═══ PROVIDED MATERIAL
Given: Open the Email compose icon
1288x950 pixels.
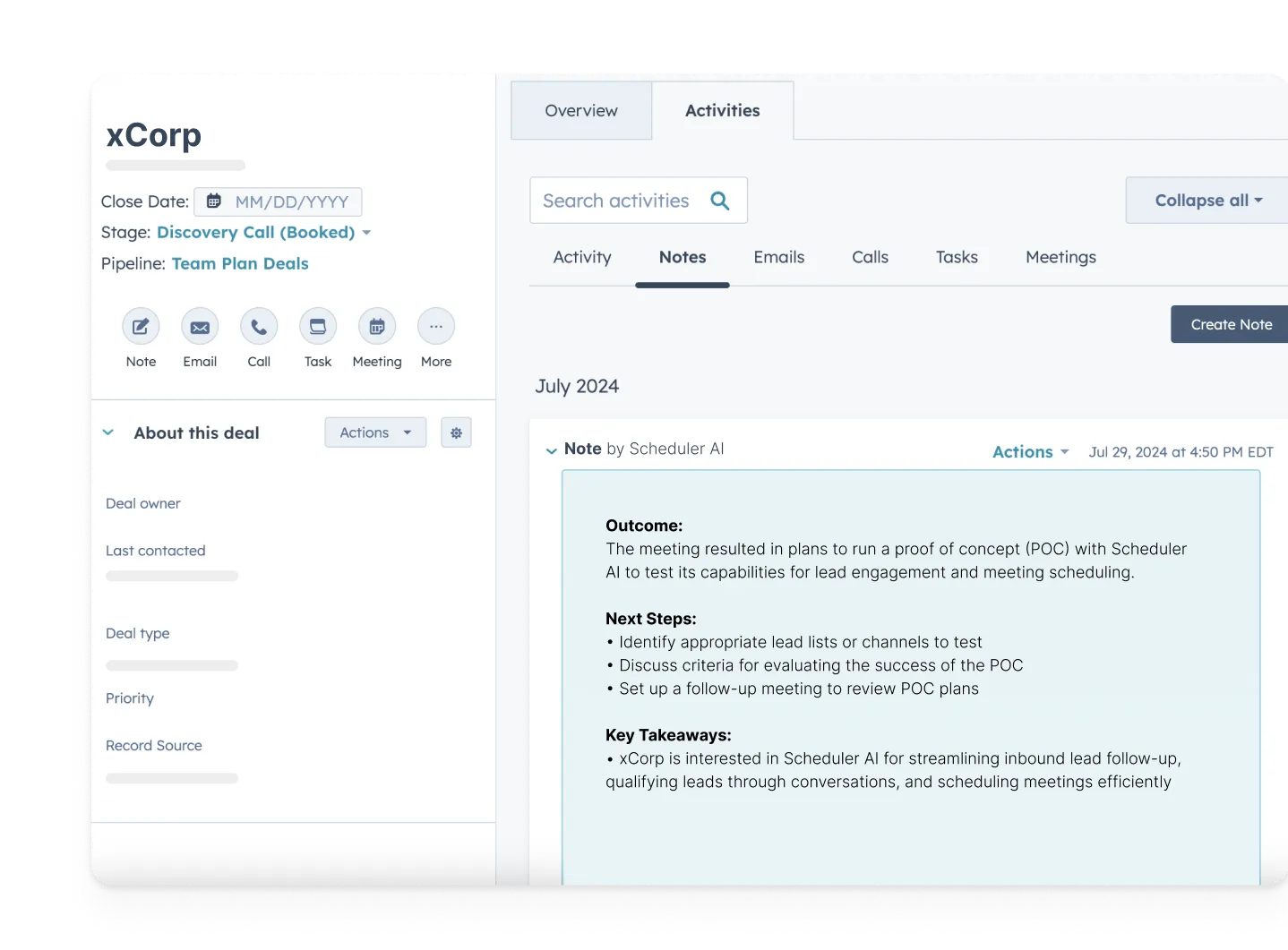Looking at the screenshot, I should (199, 326).
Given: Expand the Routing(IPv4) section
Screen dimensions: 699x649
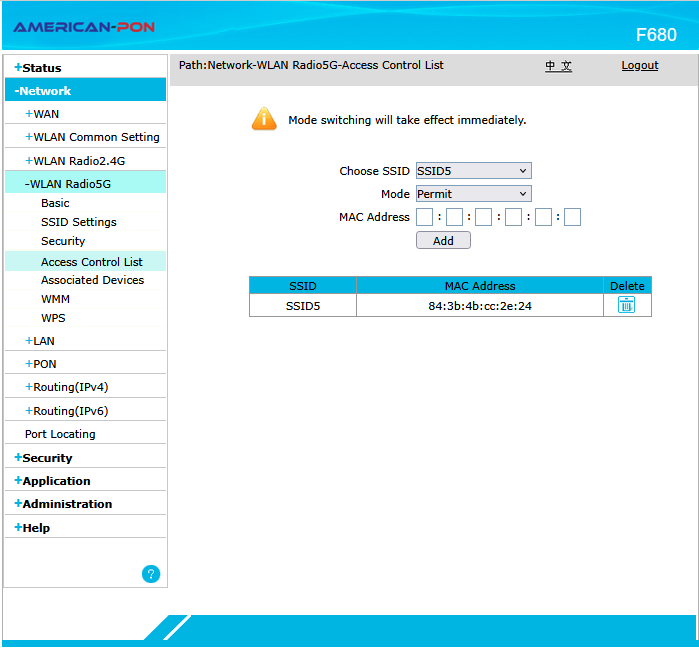Looking at the screenshot, I should tap(70, 387).
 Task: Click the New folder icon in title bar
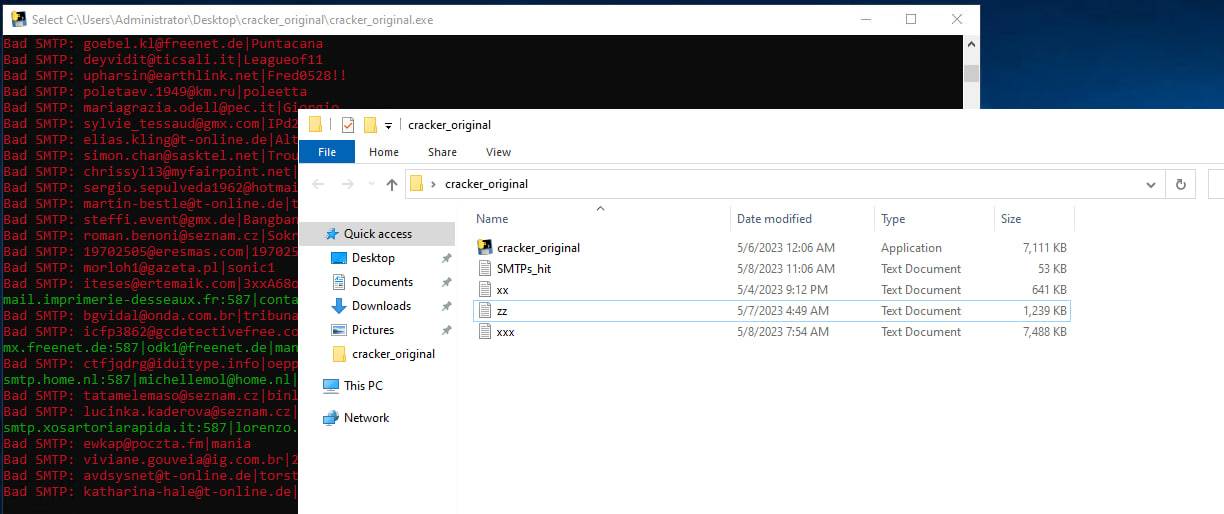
══════
**SET TASK:** Please rewrite the material above with "icon" swapped for "button" wherever it occurs, changing nothing else and leaving out the pictures.

**EXPECTED ANSWER:**
Given: Open the Email compose button
1288x950 pixels.
Looking at the screenshot, I should (199, 326).
Given: Expand the Routing(IPv4) section
Screen dimensions: 699x649
Looking at the screenshot, I should tap(70, 387).
 Task: Click the New folder button in title bar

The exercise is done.